Neben den Vorteilen bringt das UIG auch Herausforderungen mit sich. Dazu gehört der Umgang mit bürokratischen Hürden oder möglichen Widerständen. Das UIG unterscheidet nämlich zwischen zwei Arten von Umweltinformationen auf Bundes- und auf Landesebene. Jedes Bundesland hat seine eigenen Regelungen zum UIG, sodass für informationspflichtige Stellen die dortigen Regelungen zu beachten sind. Einen Überblick über die einzelnen Regelungen der Bundesländer bietet insbesondere die Webseite zum Umweltinformationsrecht des Unabhängigen Instituts für Umweltfragen. Für amtliche Informationen der Bundesbehörden gilt das allgemeine Informationsfreiheitsgesetz (IFG). Außerdem können bei entsprechendem Verwaltungsaufwand Gebühren für die beantragte Information erhoben werden, die laut Gesetz aber angemessen sein müssen. Der Zugang zu Informationen kann auch verweigert werden, wenn Gerichtsverfahren anhängig sind oder Informationen zum Schutz Dritter unvollständig herausgegeben werden.
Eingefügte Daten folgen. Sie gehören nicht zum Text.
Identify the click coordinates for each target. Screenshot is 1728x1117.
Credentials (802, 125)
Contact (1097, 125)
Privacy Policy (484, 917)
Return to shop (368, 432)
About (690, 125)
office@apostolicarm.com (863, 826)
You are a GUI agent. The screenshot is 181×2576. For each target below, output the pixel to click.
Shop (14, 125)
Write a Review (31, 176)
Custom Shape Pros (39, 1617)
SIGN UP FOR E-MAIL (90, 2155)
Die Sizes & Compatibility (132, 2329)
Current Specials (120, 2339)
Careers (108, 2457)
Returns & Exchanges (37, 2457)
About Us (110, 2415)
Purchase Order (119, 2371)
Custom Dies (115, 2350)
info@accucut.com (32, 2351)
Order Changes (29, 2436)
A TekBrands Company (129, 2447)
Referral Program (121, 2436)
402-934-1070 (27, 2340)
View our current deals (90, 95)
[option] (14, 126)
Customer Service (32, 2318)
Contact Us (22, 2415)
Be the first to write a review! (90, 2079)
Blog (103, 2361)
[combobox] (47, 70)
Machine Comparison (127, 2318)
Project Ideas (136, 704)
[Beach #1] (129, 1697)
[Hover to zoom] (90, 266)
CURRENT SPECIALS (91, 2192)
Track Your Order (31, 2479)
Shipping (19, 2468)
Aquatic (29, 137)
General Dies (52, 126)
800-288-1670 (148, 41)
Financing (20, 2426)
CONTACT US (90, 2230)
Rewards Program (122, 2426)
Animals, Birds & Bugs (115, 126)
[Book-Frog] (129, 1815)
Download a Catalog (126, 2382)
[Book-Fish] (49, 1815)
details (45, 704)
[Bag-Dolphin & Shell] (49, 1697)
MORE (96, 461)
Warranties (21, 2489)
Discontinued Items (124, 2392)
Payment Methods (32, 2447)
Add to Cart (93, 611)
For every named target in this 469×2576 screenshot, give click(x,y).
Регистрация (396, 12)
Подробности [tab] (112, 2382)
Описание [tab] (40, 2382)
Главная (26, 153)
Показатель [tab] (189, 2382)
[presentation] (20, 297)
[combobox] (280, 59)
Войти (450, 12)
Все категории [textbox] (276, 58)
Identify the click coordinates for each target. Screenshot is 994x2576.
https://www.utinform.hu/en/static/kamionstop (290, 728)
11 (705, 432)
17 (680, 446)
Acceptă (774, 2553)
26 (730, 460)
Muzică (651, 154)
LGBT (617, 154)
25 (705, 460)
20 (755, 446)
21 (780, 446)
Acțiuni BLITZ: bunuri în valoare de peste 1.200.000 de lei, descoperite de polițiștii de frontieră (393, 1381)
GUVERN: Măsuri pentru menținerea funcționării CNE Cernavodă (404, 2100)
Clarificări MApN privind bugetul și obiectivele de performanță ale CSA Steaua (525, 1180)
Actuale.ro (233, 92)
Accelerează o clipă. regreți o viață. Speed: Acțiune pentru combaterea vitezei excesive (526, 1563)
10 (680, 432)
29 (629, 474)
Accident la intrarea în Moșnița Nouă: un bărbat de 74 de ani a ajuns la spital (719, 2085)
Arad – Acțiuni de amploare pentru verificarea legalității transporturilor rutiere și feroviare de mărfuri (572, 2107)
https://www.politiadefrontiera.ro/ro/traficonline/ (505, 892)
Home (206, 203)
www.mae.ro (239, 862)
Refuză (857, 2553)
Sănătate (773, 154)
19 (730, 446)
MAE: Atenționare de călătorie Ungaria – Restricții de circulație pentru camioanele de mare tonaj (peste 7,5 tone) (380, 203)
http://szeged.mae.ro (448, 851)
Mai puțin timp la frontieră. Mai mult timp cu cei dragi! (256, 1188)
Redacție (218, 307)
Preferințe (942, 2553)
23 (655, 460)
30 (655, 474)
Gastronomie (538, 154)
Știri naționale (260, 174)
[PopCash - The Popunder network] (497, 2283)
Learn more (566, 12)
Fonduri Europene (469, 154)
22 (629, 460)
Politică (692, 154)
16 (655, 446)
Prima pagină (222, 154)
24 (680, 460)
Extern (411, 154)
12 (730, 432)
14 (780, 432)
Kampf ums Wasser: Wie das UIG in die Berichterstattung einfließt

Bei einer Recherche der Redaktion Correctiv zu den größten Wassernutzern in Deutschland wurden die Behörden aller 16 Bundesländer um eine Liste der größten Grundwassernutzer gebeten. Die Correctiv-Journalistin Annika Joeres berichtete auf der Veranstaltung, dass einige Bundesländer die Herausgabe der Informationen zu den größten Wassernutzern aus Datenschutzgründen verweigerten. Die Transparenz des industriellen Wasserverbrauchs sei im Vergleich zum Energieverbrauch gering und gerade Branchen, die nicht offensichtlich als wasserintensiv gelten, pumpten enorme Mengen Wasser aus Flüssen und Grundwasser. Insgesamt zeigen die Recherchen von Correctiv, dass der industrielle Wasserverbrauch in Deutschland kaum reguliert oder diskutiert wird, obwohl die Wasserknappheit in einigen Regionen des Landes zunimmt. Annika Joeres ermunterte daher auch dazu, im Lokaljournalismus weiter zum Thema Wasserverbrauch von Unternehmen auf regionaler Ebene zu recherchieren. Das UIG kann dabei unterstützen, an Informationen zu gelangen, die bei der Recherche von Umweltthemen helfen und auf Missstände aufmerksam machen können.